##### Provided material
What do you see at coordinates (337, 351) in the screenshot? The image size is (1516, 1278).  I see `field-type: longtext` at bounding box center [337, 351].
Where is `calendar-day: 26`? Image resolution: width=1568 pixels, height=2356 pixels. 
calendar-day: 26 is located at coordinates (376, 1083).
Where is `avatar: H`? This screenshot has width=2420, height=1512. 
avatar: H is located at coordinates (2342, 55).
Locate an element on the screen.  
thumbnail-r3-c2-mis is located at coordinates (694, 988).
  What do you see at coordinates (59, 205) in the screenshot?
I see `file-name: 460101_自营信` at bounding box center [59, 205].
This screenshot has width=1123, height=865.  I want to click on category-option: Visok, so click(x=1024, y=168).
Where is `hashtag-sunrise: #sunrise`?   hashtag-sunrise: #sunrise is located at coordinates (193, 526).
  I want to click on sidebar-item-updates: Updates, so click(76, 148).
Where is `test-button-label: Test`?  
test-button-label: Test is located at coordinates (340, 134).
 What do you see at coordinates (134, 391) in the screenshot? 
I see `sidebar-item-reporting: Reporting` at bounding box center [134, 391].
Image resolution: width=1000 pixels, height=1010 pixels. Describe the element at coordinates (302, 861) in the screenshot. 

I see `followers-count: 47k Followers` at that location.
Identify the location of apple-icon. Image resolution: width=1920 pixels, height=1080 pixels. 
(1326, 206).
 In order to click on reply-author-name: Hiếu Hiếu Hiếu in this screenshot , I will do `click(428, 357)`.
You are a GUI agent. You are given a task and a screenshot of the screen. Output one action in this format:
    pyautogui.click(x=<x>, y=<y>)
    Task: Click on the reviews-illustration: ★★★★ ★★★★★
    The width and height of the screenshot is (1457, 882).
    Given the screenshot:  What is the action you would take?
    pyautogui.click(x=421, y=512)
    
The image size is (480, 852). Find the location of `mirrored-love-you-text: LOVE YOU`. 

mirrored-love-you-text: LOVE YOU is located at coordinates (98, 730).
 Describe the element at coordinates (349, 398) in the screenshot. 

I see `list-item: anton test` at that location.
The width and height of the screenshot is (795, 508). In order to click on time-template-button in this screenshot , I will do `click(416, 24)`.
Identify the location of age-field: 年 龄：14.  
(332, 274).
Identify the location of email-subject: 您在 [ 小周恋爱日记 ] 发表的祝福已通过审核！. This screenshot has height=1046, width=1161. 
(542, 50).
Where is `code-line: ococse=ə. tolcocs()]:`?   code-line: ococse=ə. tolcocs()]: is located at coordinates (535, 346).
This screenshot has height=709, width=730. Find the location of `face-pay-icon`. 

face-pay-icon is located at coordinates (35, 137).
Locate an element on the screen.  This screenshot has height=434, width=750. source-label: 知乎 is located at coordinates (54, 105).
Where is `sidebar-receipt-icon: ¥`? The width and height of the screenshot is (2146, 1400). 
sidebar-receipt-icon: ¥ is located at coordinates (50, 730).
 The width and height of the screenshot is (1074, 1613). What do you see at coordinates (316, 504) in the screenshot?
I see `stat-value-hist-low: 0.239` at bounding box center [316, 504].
##########
[Exercise objective] Recast the data above as a two-column Markdown table headed Row and Line. Give each nonblank line its own numbered row and omit the blank lines.

[Finished task]
| Row | Line |
|---|---|
| 1 | What do you see at coordinates (337, 351) in the screenshot? The image size is (1516, 1278).  I see `field-type: longtext` at bounding box center [337, 351]. |
| 2 | Where is `calendar-day: 26`? Image resolution: width=1568 pixels, height=2356 pixels.  |
| 3 | calendar-day: 26 is located at coordinates (376, 1083). |
| 4 | Where is `avatar: H`? This screenshot has width=2420, height=1512.  |
| 5 | avatar: H is located at coordinates (2342, 55). |
| 6 | Locate an element on the screen.   |
| 7 | thumbnail-r3-c2-mis is located at coordinates (694, 988). |
| 8 |   What do you see at coordinates (59, 205) in the screenshot? |
| 9 | I see `file-name: 460101_自营信` at bounding box center [59, 205]. |
| 10 | This screenshot has width=1123, height=865.  I want to click on category-option: Visok, so click(x=1024, y=168). |
| 11 | Where is `hashtag-sunrise: #sunrise`?   hashtag-sunrise: #sunrise is located at coordinates (193, 526). |
| 12 |   I want to click on sidebar-item-updates: Updates, so click(76, 148). |
| 13 | Where is `test-button-label: Test`?   |
| 14 | test-button-label: Test is located at coordinates (340, 134). |
| 15 |  What do you see at coordinates (134, 391) in the screenshot?  |
| 16 | I see `sidebar-item-reporting: Reporting` at bounding box center [134, 391]. |
| 17 | Image resolution: width=1000 pixels, height=1010 pixels. Describe the element at coordinates (302, 861) in the screenshot.  |
| 18 | I see `followers-count: 47k Followers` at that location. |
| 19 | Identify the location of apple-icon. Image resolution: width=1920 pixels, height=1080 pixels.  |
| 20 | (1326, 206). |
| 21 |  In order to click on reply-author-name: Hiếu Hiếu Hiếu in this screenshot , I will do `click(428, 357)`. |
| 22 | You are a GUI agent. You are given a task and a screenshot of the screen. Output one action in this format: |
| 23 |     pyautogui.click(x=<x>, y=<y>) |
| 24 |     Task: Click on the reviews-illustration: ★★★★ ★★★★★ |
| 25 |     The width and height of the screenshot is (1457, 882). |
| 26 |     Given the screenshot:  What is the action you would take? |
| 27 |     pyautogui.click(x=421, y=512) |
| 28 | The image size is (480, 852). Find the location of `mirrored-love-you-text: LOVE YOU`.  |
| 29 | mirrored-love-you-text: LOVE YOU is located at coordinates (98, 730). |
| 30 |  Describe the element at coordinates (349, 398) in the screenshot.  |
| 31 | I see `list-item: anton test` at that location. |
| 32 | The width and height of the screenshot is (795, 508). In order to click on time-template-button in this screenshot , I will do `click(416, 24)`. |
| 33 | Identify the location of age-field: 年 龄：14.   |
| 34 | (332, 274). |
| 35 | Identify the location of email-subject: 您在 [ 小周恋爱日记 ] 发表的祝福已通过审核！. This screenshot has height=1046, width=1161.  |
| 36 | (542, 50). |
| 37 | Where is `code-line: ococse=ə. tolcocs()]:`?   code-line: ococse=ə. tolcocs()]: is located at coordinates (535, 346). |
| 38 | This screenshot has height=709, width=730. Find the location of `face-pay-icon`.  |
| 39 | face-pay-icon is located at coordinates (35, 137). |
| 40 | Locate an element on the screen.  This screenshot has height=434, width=750. source-label: 知乎 is located at coordinates (54, 105). |
| 41 | Where is `sidebar-receipt-icon: ¥`? The width and height of the screenshot is (2146, 1400).  |
| 42 | sidebar-receipt-icon: ¥ is located at coordinates (50, 730). |
| 43 |  The width and height of the screenshot is (1074, 1613). What do you see at coordinates (316, 504) in the screenshot? |
| 44 | I see `stat-value-hist-low: 0.239` at bounding box center [316, 504]. |